---------- RECORDS
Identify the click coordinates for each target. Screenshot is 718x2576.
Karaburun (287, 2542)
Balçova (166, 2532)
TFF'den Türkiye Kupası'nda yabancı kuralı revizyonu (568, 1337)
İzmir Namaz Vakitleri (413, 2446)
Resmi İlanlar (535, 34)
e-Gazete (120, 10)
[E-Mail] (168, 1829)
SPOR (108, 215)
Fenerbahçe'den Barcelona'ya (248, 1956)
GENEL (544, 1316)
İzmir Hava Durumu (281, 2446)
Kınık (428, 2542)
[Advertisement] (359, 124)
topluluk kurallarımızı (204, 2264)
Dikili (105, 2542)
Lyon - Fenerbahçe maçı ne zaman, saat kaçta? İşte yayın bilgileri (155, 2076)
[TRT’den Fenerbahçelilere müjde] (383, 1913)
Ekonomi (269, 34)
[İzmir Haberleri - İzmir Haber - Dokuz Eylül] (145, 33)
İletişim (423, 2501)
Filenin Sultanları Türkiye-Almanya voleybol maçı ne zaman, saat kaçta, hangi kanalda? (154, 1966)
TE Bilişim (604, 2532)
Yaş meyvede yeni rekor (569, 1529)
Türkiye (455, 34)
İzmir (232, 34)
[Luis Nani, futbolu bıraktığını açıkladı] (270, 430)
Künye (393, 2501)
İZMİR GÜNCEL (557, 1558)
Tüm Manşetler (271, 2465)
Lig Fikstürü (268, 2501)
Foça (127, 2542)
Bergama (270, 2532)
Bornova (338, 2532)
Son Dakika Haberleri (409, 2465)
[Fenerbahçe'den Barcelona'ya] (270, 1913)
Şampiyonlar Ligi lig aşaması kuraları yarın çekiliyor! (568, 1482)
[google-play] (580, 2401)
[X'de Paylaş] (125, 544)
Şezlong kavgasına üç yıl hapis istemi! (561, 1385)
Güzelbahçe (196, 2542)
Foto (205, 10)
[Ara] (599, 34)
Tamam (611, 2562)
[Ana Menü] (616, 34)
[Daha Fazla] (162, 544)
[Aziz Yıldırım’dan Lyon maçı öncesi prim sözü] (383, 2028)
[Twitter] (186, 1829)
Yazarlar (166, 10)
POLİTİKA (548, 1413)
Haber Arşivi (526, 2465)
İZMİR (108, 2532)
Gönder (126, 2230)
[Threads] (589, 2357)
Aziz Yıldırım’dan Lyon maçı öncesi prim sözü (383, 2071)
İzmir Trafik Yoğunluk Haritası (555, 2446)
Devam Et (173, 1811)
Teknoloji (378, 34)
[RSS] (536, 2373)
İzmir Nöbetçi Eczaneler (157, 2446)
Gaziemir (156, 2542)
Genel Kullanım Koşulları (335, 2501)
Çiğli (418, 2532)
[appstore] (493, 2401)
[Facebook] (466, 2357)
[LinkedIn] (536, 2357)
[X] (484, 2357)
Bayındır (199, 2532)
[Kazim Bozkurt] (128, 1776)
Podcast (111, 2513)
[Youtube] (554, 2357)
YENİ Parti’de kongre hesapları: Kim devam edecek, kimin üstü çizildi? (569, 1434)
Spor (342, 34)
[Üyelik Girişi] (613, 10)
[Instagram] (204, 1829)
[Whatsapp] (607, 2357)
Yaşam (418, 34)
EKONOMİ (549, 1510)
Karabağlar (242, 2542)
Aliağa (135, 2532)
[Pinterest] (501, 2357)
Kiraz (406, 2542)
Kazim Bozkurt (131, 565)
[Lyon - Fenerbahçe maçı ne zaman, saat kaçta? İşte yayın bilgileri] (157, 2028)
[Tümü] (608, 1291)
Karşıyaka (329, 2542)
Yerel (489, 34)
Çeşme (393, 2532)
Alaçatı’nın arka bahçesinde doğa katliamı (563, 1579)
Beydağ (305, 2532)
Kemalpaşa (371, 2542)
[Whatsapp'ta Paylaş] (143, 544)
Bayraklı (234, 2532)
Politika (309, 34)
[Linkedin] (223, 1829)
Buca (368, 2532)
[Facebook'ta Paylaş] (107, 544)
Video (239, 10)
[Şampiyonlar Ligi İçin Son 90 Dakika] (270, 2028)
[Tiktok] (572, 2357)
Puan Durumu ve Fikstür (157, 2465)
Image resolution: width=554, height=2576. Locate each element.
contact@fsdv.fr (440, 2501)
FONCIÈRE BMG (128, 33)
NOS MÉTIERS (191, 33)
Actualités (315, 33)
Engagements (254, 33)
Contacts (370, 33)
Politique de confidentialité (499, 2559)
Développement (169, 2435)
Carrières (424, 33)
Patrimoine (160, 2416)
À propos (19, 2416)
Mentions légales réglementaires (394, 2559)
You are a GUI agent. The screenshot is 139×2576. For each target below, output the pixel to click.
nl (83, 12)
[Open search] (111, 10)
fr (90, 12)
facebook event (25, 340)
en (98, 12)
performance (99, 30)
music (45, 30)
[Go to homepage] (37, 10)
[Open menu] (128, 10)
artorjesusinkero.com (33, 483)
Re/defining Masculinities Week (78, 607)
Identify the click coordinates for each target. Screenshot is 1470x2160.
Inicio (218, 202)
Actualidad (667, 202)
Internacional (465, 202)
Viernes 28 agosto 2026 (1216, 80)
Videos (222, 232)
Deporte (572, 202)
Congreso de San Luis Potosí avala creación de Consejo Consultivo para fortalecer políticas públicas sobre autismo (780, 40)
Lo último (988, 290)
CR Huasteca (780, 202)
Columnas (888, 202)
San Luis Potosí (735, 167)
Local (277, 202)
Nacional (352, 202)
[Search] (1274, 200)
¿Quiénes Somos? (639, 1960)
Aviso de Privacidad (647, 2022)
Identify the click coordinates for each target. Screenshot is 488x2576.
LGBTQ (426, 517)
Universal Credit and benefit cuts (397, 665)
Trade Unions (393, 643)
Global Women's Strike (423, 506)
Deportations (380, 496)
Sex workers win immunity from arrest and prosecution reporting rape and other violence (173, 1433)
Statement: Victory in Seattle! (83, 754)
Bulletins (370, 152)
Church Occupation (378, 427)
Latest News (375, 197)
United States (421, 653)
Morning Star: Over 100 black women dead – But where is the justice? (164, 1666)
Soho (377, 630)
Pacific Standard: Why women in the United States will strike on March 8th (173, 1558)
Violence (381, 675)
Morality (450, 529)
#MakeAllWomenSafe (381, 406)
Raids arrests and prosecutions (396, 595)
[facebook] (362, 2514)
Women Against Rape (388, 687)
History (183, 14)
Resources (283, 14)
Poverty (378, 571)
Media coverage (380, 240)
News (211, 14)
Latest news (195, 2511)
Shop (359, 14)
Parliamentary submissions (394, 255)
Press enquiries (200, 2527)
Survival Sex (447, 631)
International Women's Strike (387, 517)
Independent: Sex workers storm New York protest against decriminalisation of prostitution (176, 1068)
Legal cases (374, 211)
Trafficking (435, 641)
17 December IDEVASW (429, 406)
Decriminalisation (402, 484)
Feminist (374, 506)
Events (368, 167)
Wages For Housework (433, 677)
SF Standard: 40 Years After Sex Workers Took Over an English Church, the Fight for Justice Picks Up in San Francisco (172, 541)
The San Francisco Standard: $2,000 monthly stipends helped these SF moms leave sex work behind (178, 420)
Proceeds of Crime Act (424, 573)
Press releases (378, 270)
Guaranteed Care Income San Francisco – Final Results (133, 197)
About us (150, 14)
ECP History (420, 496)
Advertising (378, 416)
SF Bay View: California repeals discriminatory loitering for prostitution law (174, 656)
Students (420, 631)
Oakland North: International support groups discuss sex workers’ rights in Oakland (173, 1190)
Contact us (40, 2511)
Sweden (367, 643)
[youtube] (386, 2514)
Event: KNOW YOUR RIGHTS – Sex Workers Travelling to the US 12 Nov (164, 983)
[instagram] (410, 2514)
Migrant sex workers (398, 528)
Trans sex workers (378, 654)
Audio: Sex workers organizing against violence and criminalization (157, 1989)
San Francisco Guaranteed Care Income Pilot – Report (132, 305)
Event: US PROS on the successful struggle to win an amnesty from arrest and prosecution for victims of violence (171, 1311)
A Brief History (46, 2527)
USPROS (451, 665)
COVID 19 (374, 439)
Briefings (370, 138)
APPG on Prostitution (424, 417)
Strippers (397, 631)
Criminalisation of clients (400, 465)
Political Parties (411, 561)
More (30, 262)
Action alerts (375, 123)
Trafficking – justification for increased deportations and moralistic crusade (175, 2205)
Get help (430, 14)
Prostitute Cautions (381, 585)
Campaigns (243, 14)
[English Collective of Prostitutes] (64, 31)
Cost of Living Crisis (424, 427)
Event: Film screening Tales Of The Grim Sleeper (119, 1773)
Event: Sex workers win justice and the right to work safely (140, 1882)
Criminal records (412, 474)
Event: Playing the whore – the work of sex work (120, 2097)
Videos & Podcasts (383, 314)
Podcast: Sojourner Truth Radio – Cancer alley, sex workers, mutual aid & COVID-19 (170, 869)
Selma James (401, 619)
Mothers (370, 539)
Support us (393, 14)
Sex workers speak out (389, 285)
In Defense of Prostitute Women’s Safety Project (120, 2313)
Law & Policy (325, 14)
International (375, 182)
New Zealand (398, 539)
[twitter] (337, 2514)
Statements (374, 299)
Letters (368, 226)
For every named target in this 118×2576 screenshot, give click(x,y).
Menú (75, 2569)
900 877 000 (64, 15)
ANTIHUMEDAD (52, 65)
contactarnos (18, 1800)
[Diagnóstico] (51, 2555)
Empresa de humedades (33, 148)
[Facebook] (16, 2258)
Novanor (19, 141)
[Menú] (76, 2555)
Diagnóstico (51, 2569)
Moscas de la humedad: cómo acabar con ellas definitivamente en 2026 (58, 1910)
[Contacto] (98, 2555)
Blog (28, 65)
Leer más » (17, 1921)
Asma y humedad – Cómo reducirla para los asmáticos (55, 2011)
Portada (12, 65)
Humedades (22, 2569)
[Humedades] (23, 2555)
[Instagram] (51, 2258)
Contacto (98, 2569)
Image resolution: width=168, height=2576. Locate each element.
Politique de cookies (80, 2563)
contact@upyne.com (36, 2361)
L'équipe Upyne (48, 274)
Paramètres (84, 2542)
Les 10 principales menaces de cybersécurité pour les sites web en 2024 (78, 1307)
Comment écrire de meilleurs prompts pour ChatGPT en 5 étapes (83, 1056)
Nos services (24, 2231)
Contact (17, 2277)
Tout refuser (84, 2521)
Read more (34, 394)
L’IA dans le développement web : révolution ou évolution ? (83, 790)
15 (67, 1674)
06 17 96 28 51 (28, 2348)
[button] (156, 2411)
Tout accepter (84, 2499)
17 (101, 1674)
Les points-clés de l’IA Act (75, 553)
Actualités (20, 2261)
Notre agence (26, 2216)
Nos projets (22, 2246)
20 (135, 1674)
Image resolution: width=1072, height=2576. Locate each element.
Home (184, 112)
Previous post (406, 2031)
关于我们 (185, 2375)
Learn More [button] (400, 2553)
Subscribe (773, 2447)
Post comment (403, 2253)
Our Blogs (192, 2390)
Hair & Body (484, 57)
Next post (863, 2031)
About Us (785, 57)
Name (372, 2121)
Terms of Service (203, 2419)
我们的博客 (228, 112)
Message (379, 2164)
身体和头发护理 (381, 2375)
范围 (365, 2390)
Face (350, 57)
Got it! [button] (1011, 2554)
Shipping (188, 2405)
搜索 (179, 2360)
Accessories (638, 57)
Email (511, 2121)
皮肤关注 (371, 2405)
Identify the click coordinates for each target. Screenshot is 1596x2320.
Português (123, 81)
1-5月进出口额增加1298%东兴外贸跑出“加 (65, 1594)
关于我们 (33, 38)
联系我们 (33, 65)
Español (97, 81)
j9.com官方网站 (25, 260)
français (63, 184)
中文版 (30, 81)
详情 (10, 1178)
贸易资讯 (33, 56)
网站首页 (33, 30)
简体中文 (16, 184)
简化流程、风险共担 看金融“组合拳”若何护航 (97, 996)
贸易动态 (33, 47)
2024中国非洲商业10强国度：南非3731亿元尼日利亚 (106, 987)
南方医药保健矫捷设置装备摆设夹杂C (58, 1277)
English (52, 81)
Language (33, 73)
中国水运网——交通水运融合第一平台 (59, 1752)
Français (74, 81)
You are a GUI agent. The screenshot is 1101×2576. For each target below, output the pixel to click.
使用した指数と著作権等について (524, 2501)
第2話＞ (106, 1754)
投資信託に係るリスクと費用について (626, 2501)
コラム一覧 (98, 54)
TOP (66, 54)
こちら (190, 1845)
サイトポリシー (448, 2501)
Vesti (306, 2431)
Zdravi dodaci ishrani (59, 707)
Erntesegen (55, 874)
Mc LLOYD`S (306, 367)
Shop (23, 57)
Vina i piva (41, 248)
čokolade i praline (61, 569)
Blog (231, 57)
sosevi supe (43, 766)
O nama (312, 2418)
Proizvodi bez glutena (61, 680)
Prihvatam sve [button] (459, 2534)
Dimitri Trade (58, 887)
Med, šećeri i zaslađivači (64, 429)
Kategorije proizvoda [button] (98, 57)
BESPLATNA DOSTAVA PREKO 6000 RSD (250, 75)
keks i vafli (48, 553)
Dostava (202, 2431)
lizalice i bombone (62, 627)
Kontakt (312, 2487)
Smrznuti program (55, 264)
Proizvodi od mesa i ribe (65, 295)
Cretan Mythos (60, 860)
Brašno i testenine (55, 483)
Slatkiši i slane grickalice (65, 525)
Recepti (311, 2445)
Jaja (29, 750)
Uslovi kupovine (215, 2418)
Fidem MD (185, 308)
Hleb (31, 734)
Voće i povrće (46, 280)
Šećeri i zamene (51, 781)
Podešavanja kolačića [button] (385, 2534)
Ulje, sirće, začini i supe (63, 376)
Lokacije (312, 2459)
--------------------
• **WHAT YOU WILL DO**:
Above are the records; from them, give again exactly the lines from the one containing "For every named" to the one containing "Read more (34, 394)", both lines included, and nothing more.

• **ANSWER SPACE**:
For every named target in this 118×2576 screenshot, give click(x,y).
Menú (75, 2569)
900 877 000 (64, 15)
ANTIHUMEDAD (52, 65)
contactarnos (18, 1800)
[Diagnóstico] (51, 2555)
Empresa de humedades (33, 148)
[Facebook] (16, 2258)
Novanor (19, 141)
[Menú] (76, 2555)
Diagnóstico (51, 2569)
Moscas de la humedad: cómo acabar con ellas definitivamente en 2026 (58, 1910)
[Contacto] (98, 2555)
Blog (28, 65)
Leer más » (17, 1921)
Asma y humedad – Cómo reducirla para los asmáticos (55, 2011)
Portada (12, 65)
Humedades (22, 2569)
[Humedades] (23, 2555)
[Instagram] (51, 2258)
Contacto (98, 2569)
Image resolution: width=168, height=2576. Locate each element.
Politique de cookies (80, 2563)
contact@upyne.com (36, 2361)
L'équipe Upyne (48, 274)
Paramètres (84, 2542)
Les 10 principales menaces de cybersécurité pour les sites web en 2024 (78, 1307)
Comment écrire de meilleurs prompts pour ChatGPT en 5 étapes (83, 1056)
Nos services (24, 2231)
Contact (17, 2277)
Tout refuser (84, 2521)
Read more (34, 394)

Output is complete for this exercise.